THE yield-sapping disease, wheat streak mosaic virus (WSMV), has taken its toll on wheat crops throughout southern New South Wales this season.
WSMV is a seed and mite-borne virus that causes severe leaf symptoms and reduced yields, particularly in wheat.
NSW DPI senior research scientist plant pathology at Wagga Wagga, Andrew Milgate, said the virus had been detected in plant samples taken from throughout the region from the Murray River up into central NSW.
Dr Milgate said the underlying cause of the WSMV outbreak this season was that conditions over the past 12 months had particularly favoured the disease’s main vector, wheat curl mite.
“When we look back through records of virus detection we periodically get years that are particularly favourable to the spread of WSMV and high plains virus. The two occur almost 100 per cent of the time together because they are carried by the same vector, wheat curl mite,” he said.
“To get seasons where WSMV is more prevalent you need certain conditions. That is what we have seen this year. We had a soft summer and a lot of pasture growth over summer allowing the mites to build up. Conditions remained mild without severe frost throughout the winter. So, the mite population hasn’t been checked through any environmental triggers.”
Dr Milgate said the mites didn’t move far and commonly spread the disease into crops from adjoining grass areas.
“There is usually a typical pattern of infection that occurs in paddocks where there is grass on fencelines, roadways, gullies or neighbouring pasture paddocks,” he said.
“The mites will migrate from one plant to another.
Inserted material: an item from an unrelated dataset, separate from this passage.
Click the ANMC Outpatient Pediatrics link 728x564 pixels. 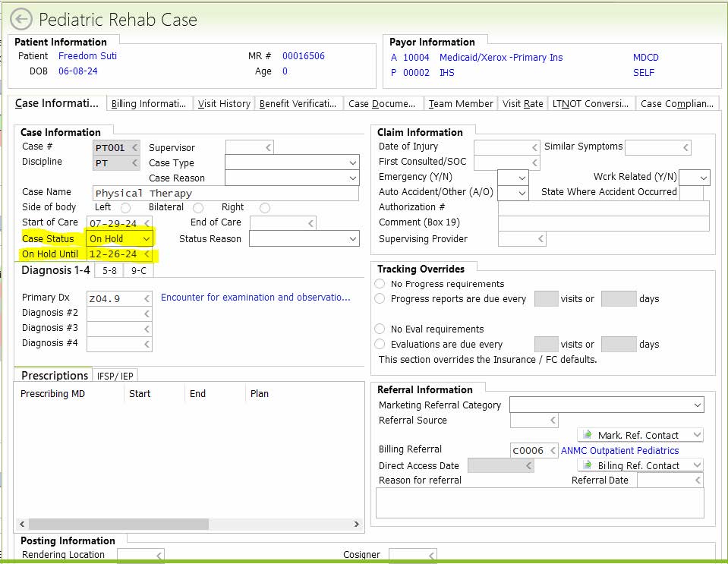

They need a trigger for that to happen. That is usually environmental, such as the plants they are currently feeding on shutting down and they move on to find a fresh host. Or the population expands to a level where they just start moving.
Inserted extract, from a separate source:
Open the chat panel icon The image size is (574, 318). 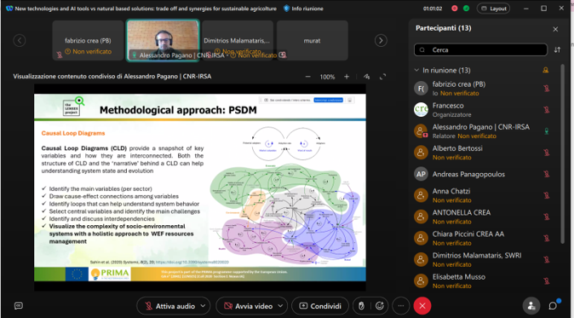553,305
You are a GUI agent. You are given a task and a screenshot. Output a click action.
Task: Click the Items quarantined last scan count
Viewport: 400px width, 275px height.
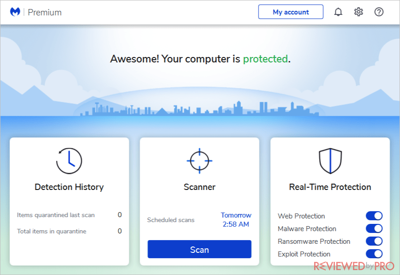(x=119, y=216)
“The mites don’t pass the virus from one generation to the next. They must feed on an infected plant to pass the virus on. There is a reservoir of the virus existing in grass species. The mites feed on those grasses then transmit the virus into the crops.”
Too late to control
Dr Milgate said at this stage in the season where crops were maturing and approaching harvest there was no action farmers could take to mitigate any losses.
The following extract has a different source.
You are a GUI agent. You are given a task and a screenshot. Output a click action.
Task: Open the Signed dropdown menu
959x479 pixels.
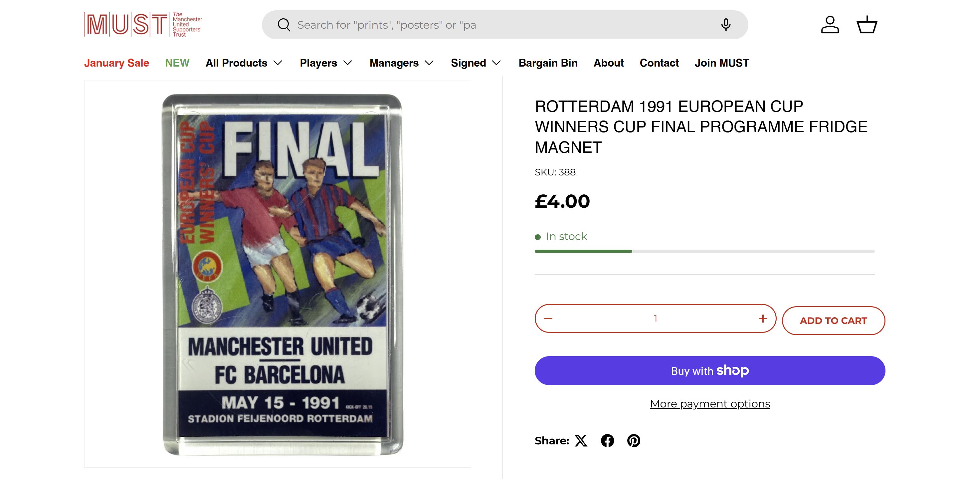point(476,63)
“The worst cases I have seen have been where the virus has been transmitted early in the season or after grazing where the regrowth is stunted and has significant yield losses,” he said.
“There are other examples where the infection has occurred much later in the plants’ life and they aren’t too impacted by the virus in terms of yield losses.”
Dr Milgate said growers needed to be aware the virus could be transmitted on seed which meant that if they had paddocks that were significantly infected by the disease they should avoid using seed from those paddocks for sowing next year.
CSIRO chief research scientist Greg Rebetzke said WSMV was usually a problem in years where there had been a ‘green bridge’ of vegetation over summer.
“Being a wet summer, the risk of either native grasses or volunteer wheat sitting on the outside of crops or that have come up as volunteers has provided a source for the virus mites to move typically on the outskirts of a crop.”
Virus epidemic threat
Meanwhile, a researcher from The University of Western Australia’s (UWA) Institute of Agriculture who led a comprehensive review of virus disease research in Australia’s cereal and oilseed crops since the 1950s has warned that Australian agriculture must prepare for “potentially devastating” future virus disease epidemics.
Lead author, UWA Adjunct Professor Roger Jones, said virus epidemics in crops around Australia could drastically reduce the infected crop’s seed yield and seed quality, causing serious financial hardship to growers and shortages in produce supply.
Professor Jones said virus-induced crop losses ranged from minor to complete crop failure and were increasing in magnitude.
“A comprehensive review of the biology, epidemiology and management of damaging virus diseases of these critically important crops was therefore both overdue and timely,” he said.
All 31 viruses known to infect the diverse range of cereal and oilseed crops grown in the continent’s temperate, Mediterranean, subtropical and tropical cropping regions were included in the review.
Seven of these viruses are currently of major economic importance.
Depending on the virus concerned and climatic conditions, the most important virus vectors that spread each of the 31 viruses were aphids, whiteflies, thrips, leafhoppers or mites.
Future management challenges
Professor Jones said there were major future threats to managing virus diseases of cereals and oilseeds effectively.
“Climate change, induced climate instability and extreme weather events have altered virus epidemiology and vector distributions and decreased the effectiveness of virus and vector control measures,” he said.
“Effective virus management is being influenced by increased insecticide resistance in key insect and mite vectors, the development of resistance-breaking virus strains, and insufficient industry awareness of virus diseases.
“Further even more damaging crop viruses and more-efficient virus vector species are also likely to spread to Australia from other world regions.”
Professor Jones said there was a pressing need for more research funding and other resources to focus on addressing virus disease threats to Australia’s grains industries.
“The review recommends that future research into virus diseases in Australian cereal and oilseed crops should be adequately resourced to ensure they are protected,” he said.